Roberts went on to study at the University of Maryland, College Park. During his time at Maryland, Roberts worked at the popular campus hangout R.J. Bentley's, where one of his Emmy Awards is now displayed. While still at college, he began work at ABC Sports as a production runner, supporting the outside broadcast team as they covered the lacrosse national championship for “Wide World of Sports.”

==ABC, ESPN and NBC Sports==
Roberts' career has substantially been with NBC as a sports presenter. He began with the network briefly as a production assistant at the 1980 Lake Placid games. He covered the speed skating competition and, witnessing Eric Heiden's record five individual gold medals, came to regard it as history's greatest athletic achievement. Though he regards Dan Jansen's 1,000 metre win at the 1994 Winter Olympics as the most memorable sporting event he has televised.

His first roles as a sports TV writer and associate producer were with ABC, under Howard Cosell, on “SportsBeat,” a 30-minute investigative program. His work won him his first Emmy Award in 1984. He left the network to join ESPN. Having them sent an audition tape, he was hired by John Walsh who was running SportsCenter. The first sporting event he presented was the heavyweight championship bout between Mike Tyson and Michael Spinks in 1988. He became the cable channel's main presenter for boxing, and golf, for the next ten years.

In 1999, NBC approached Roberts as they needed a presenter for the upcoming 2000 Olympic Games in Sydney. In this time, he became known as an essayist with a sense of story, remembered for his Olympic reports on Eric the Eel and other idiosyncratic sports personalities.

He has remained with the network ever since, hosting golf coverage on NBC and its Golf Channel. Other NBC assignments over the years for Roberts include hosting the halftime show for Notre Dame football, being one of the main anchors for NBC's weekend sports updates, anchoring the network's coverage of the French Open, and worked as a field reporter for NBC's coverage of the 2000 American League Championship Series. He has also reported on horse racing for NBC. Roberts hosted and narrated the Outdoor Life Network's coverage of the 2005 Dakar Rally.

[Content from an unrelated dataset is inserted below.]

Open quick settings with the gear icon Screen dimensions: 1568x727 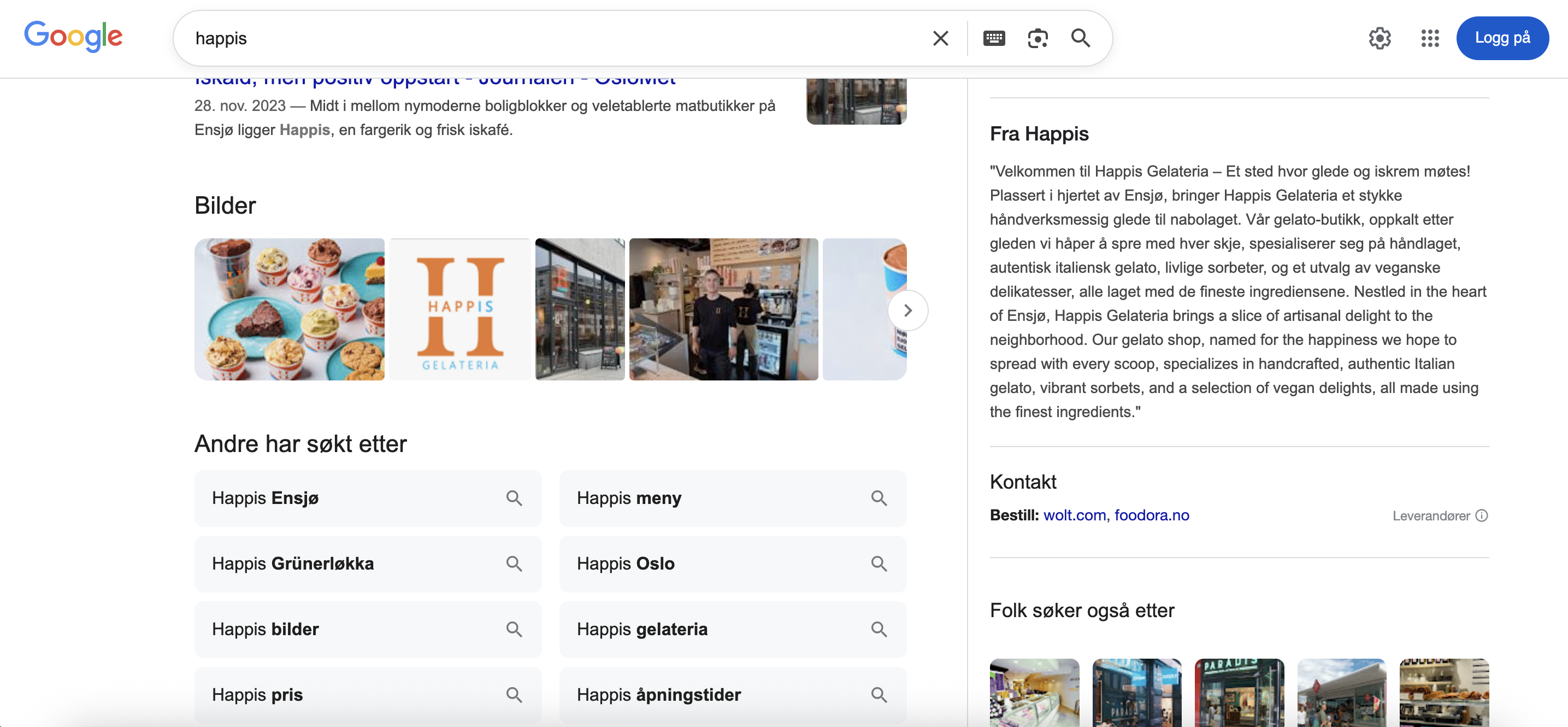pos(1380,38)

In presenting the 2024 Summer Olympics from Paris for NBC, Roberts had covered 20 Olympic Games over his broadcasting career. Roberts has been honoured with 15 Emmy Awards in this time, along with Lincoln Werden Award for golf writers, in 2023.

==Other work==
In April 2009, Roberts published his first book, Breaking the Slump, which detailed the struggles of many famous golfers, including Jack Nicklaus, Arnold Palmer, George Herbert Walker Bush, and others and how they found their way through the inevitable challenges that plague anyone who plays the game. In 2022, Roberts co-authored “No One Wins Alone” with NHL hall of famer Mark Messier. The book was a memoir about Messier’s career which focused on leadership.

==Personal life==
Roberts's father, Ralph, had been a US soldier, serving in the regiment which liberated the French town of Farébersviller. The story of the battle was narrated by Jimmy Roberts in a special feature for NBC, which he described as "the best thing I've done."

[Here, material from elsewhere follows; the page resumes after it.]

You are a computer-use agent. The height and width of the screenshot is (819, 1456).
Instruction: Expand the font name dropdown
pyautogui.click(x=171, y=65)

In 1994, Roberts married Sandra Mayer, a producer for Today and Nightline at NBC. The couple has lived in Rye in Westchester County, New York since then, raising three sons.

Roberts' sister-in-law, Debbie Mayer, worked in the south tower on the 56th floor at New York City's World Trade Center. Immediately after American Airlines Flight 11 (the first aircraft of the September 11, 2001, attacks) struck the north tower, Mayer began going downstairs to leave the building. She had gotten to the 29th floor when the second aircraft struck, hitting the building she worked in. However, Mayer escaped safely before the towers collapsed.

Roberts told of the ordeal to USA Today:

We had a couple of very anxious hours. My wife couldn't get through to Debbie. Finally, she went to her Manhattan apartment to wait for her. And she found her there. Turns out when the first explosion occurred in Building 1, Debbie started down the stairs. She had made it to the 29th floor when the building was shaken when the second plane hit. She was terrified but made it out.